For those that don't look at Slashdot (you SHOULD but, anyway):

http://bulk.fefe.de/scalability/

A benchmark of the most popular BSDs and Linux (2.4 and 2.6). In summary:

Linux 2.6 scales O(1) in all benchmarks. Words fail me on how impressive this is. If you are using Linux 2.4 right now, switch to Linux 2.6 now!

FreeBSD 5.1 has very impressive performance and scalability. I foolishly assumed all BSDs to play in the same league performance-wise, because they all share a lot of code and can incorporate each other's code freely. I was wrong. FreeBSD has by far the best performance of the BSDs and it comes close to Linux 2.6. If you run another BSD on x86, you should switch to FreeBSD!

Linux 2.4 is not too bad, but it scales badly for mmap and fork.

NetBSD 1.6.1 was treated unfairly by me because I only tested the stable version, not the unstable source tree. I originally only wanted to benchmark stable versions, but deviated with OpenBSD and then with FreeBSD. I should have upgraded NetBSD then, too. Nonetheless, NetBSD feels snappy, performs well overall, although it needs work in the scalability department, judging from the old version I was using. Please note that NetBSD was the only BSD that never crashed or panicked on me, so it gets favourable treatment for that.

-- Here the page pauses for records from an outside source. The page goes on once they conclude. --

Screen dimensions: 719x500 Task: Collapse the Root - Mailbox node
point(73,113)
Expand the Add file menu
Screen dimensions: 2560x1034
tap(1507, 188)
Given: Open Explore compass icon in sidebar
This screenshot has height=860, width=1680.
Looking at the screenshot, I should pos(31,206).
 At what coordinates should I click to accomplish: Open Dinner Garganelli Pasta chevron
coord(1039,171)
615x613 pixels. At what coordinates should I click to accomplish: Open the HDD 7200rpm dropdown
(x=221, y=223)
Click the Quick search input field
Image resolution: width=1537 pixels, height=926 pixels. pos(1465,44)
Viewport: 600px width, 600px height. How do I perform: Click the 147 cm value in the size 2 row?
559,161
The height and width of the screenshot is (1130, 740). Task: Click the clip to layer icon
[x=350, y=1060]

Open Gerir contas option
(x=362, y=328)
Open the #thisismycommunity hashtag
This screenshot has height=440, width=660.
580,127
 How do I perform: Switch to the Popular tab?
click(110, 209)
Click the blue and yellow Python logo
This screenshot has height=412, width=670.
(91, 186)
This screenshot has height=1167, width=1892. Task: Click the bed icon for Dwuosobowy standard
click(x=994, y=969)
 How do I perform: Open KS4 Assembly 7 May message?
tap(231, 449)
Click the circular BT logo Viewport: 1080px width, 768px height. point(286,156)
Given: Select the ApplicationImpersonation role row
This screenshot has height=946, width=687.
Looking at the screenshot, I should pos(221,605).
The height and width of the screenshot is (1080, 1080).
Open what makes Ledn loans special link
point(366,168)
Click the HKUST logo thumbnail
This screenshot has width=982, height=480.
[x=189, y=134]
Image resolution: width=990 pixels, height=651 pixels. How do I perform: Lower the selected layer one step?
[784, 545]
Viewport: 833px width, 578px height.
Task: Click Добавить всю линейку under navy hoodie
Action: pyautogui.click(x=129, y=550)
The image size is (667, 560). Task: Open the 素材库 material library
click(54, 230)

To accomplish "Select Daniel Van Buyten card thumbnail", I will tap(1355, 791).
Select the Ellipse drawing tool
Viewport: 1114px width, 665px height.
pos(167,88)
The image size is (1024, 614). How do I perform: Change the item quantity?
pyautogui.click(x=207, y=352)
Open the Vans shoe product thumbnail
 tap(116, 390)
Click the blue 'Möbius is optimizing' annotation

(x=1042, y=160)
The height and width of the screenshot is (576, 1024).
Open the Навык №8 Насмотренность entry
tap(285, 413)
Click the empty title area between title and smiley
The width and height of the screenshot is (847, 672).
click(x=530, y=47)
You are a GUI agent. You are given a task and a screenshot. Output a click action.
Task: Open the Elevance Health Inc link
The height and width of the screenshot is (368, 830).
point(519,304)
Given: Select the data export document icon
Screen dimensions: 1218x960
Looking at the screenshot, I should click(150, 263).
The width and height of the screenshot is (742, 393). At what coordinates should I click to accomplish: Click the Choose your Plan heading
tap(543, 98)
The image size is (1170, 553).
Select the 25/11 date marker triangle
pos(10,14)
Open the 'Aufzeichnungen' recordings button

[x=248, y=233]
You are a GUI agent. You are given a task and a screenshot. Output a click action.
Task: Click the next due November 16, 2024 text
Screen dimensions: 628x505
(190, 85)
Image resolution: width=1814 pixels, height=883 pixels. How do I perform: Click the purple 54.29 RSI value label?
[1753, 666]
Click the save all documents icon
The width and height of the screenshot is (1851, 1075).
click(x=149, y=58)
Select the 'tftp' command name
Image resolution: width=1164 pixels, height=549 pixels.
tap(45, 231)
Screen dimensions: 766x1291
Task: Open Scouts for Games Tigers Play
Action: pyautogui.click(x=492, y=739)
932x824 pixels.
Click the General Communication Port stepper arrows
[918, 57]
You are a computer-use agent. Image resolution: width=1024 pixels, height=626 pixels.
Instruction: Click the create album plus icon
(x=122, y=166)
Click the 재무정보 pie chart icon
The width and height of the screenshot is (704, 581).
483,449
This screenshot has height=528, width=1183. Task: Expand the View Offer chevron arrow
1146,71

OpenBSD 3.4 was a real stinker in these tests. The installation routine sucks, the disk performance sucks, the kernel was unstable, and in the network scalability department it was even outperformed by it's father, NetBSD. OpenBSD also gets points deducted for the sabotage they did to their IPv6 stack. If you are using OpenBSD, you should move away now.